Le scandale des paris truqués de l’équipe de handball de Montpellier a mis en lumière un système marchand bien plus ancien et bien plus grave, propre au sport professionnel.
Il faut dissiper deux ou trois illusions. Si en effet l’affaire autour des soupçons de matchs truqués concernant certains joueurs de l’équipe de handball de Montpellier a révélé à une France apparemment éberluée que ce type de scandales n’avait pas forcément vocation à rester une spécialité étrangère ou juste transalpine1, les paris sportifs, la principale motivation de ces « dérives », ne sont pas apparus avec l’arrivée d’Internet. D’une certaine manière, ils font partie de l’ADN économique du sport.

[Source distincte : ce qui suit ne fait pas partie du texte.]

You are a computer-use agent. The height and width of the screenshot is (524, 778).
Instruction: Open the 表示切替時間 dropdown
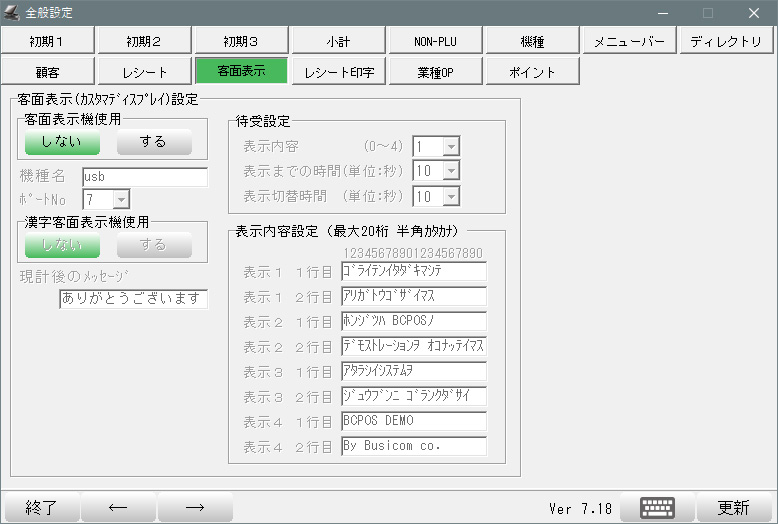(451, 197)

Voici donc la première vérité, depuis le départ, depuis les courses de chevaux du xixe siècle2, puis les prix cyclistes, ensuite les combats de boxe3 : le sport et l’argent font plus que bon ménage. Ils cheminent ensemble car, au-delà des beaux discours de Coubertin sur son extraterritorialité sociale, le monde sportif constitue aussi, et désormais surtout, une activité économique d’importance, et avec une intensité croissante au fur et mesure que sa démocratisation et sa mondialisation s’amplifiaient. Ainsi chez nous, l’économie du sport pèse 34 milliards d’euros et la vente des « produits » (chaussures, maillots, etc.) dépasse les 9 milliards. Pour autant cela représente peu de chose au regard des 200 milliards d’euros annuels que génèrent les paris sportifs dans le monde, suscitant inévitablement l’intérêt des mafias, cette fraction hardcore du libéralisme, avec forcément et inévitablement l’envie de réduire au possible les risques inhérents à cette filière si propice au blanchiment de fonds « douteux » (que ce soit en Chine ou en Inde, qui a elle aussi connu ses scandales autour du cricket, principale discipline sportive là-bas).

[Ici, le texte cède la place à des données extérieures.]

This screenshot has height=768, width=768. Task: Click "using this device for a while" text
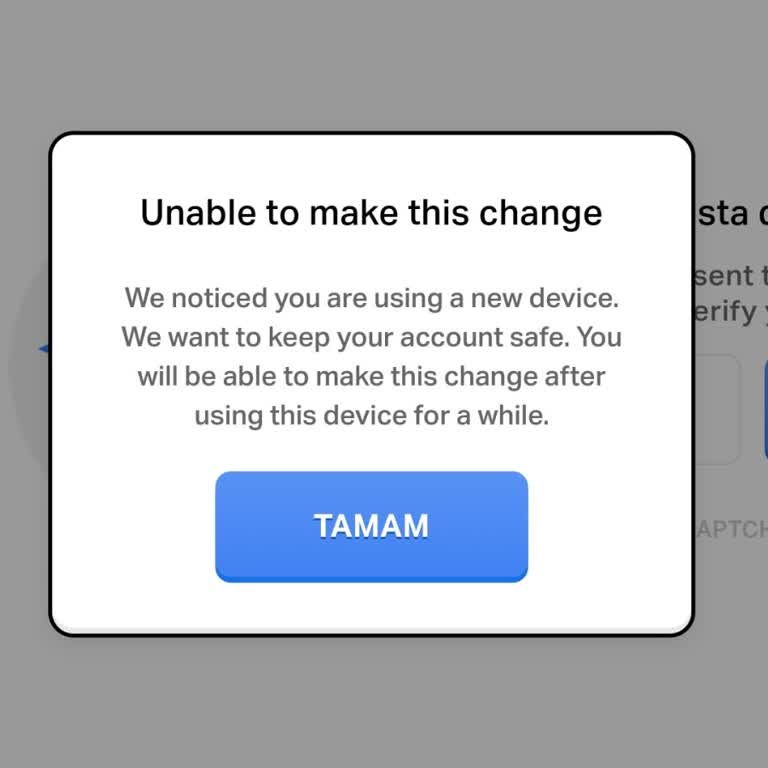click(371, 416)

La décision prise de libéraliser les paris sportifs en France avec la loi de 2010 – avec de nombreux organismes de contrôle et d’alerte, dont l’Autorité de régulation des jeux en ligne (Arjel), preuve que le législateur savait d’avance à quoi s’attendre – visait avant tout à permettre à l’État de prélever sa dîme sur une manne qui se répandait exclusivement via des sites « illégaux ou étrangers ». Le PMU par exemple a pu se diversifier pour engranger pas moins de 1,2 milliard d’euros lors du seul premier trimestre 2012. Donner ensuite des leçons de morale semble pour le moins hypocrite, quand l’État se charge de stimuler le goût du jeu – où 100 % des perdants ont tenté leur chance – afin de mieux se financer.
Le cas Cesson-Montpellier avec ses faux airs de saga pieds-nickelés et d’artisanat familial, peut d’un coup sembler anecdotique voire mineure. Elle s’avère avant tout révélatrice car elle démontre au quidam que les logiques profondes qui sous-tendent aujourd’hui le développement du sport professionnel, et notamment son rapport intime aux jeux d’argent, ne sont pas le privilège malsain du football ou du tennis, et qu’ils peuvent désormais s’immiscer dans les moindres interstices sportifs. Y compris dans ce beau handball, vendu aux Français comme un refuge pédagogique et sain face au football corrompu et à ses joueurs issus des quartiers si malpolis, alors qu’il a quitté depuis longtemps le nid douillet du sport scolaire pour courir après le modèle et les habitudes tristement ordinaires du sport professionnel. On vient de le constater, et ce n’est sûrement que le début.